How Does Semisynchronous MySQL Replication Work?Baron Schwartz
With the recent release of Percona XtraDB Cluster, I am increasingly being asked about MySQL’s semi-synchronous replication. I find that there are often a number of misconceptions about how semi-synchronous replication really works. I think it is very important to understand what guarantees you actually get with semi-synchronous replication, and what you don’t get.
The first thing to understand is that despite the name, semi-synchronous replication is still asynchronous. Semi-synchronous is actually a pretty bad name, because there is no strong coupling between a commit on the master and a commit on the replicas. To understand why, let’s look at what truly synchronous replication means. In truly synchronous replication, when you commit a transaction, the commit does not complete until all replicas have also committed successfully. In MySQL’s semi-synchronous replication, the commit completes before the transaction is even sent to any of the replicas. Therefore, by definition the transaction cannot have committed on any of the replicas. If there’s any problem after the commit happens on the master, it’s possible that the replicas won’t get the transaction, and even after they do, there’s no guarantee they can apply and commit it successfully themselves (duplicate key error, anyone?). If any of these problems happens, it’s too late–the commit is already permanent on the master, and can’t be rolled back.

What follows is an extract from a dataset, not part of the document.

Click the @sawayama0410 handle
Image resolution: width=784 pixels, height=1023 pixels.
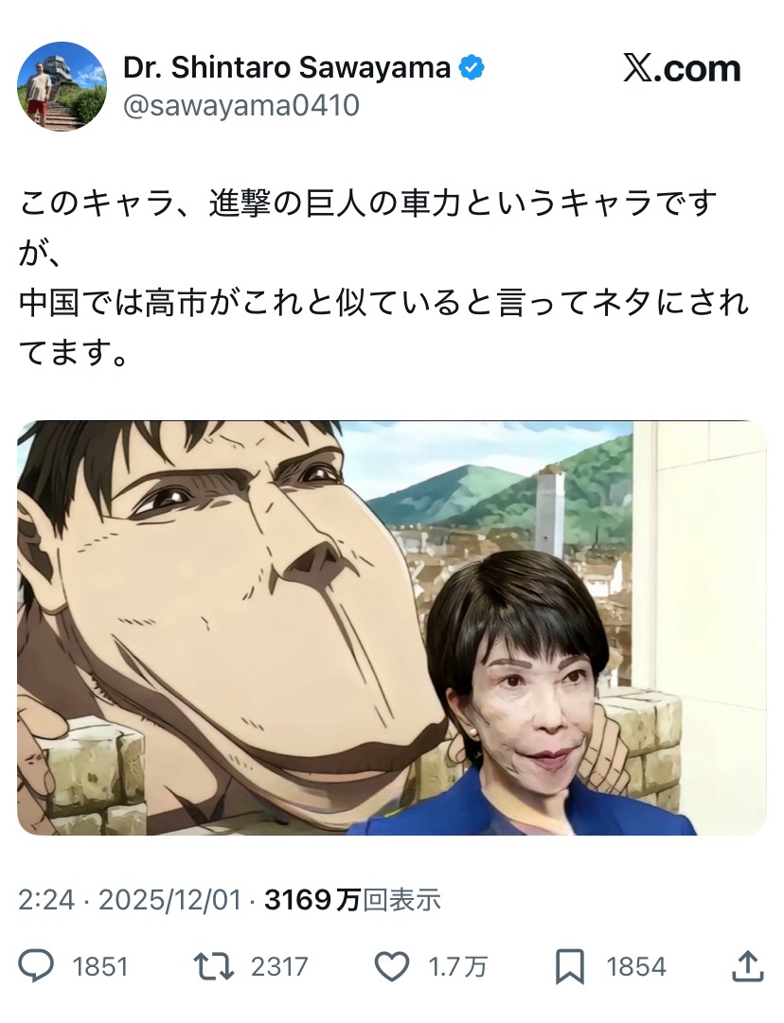tap(241, 105)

What should semi-synchronous replication be called instead? I believe that it should be called delayed-acknowledgment commits, because this is what actually happens. When a transaction commits on the master, the commit proceeds as normal, and the transaction is sent to the replicas as normal, but the client connection to the master is not told that the commit has completed until after at least one replica has acknowledged receiving the transaction.
Another way to look at the same thing is that semi-synchronous replication actually forces the client to be synchronized, not the replicas. The client is forced to wait until the transaction has been sent to one of the replicas, but the commit on the master is not forced to wait at all, nor are replicas forced to do anything. The commit has already happened on the master, so the cat’s out of the bag and there’s no way to force replicas to do anything. As a result, the effect is that the client’s activity is throttled so that it cannot outpace the replica’s ability to fetch updates from the master. Have you seen the bumper sticker that says “don’t drive faster than your Guardian Angel can fly?” That is the effect of this throttling.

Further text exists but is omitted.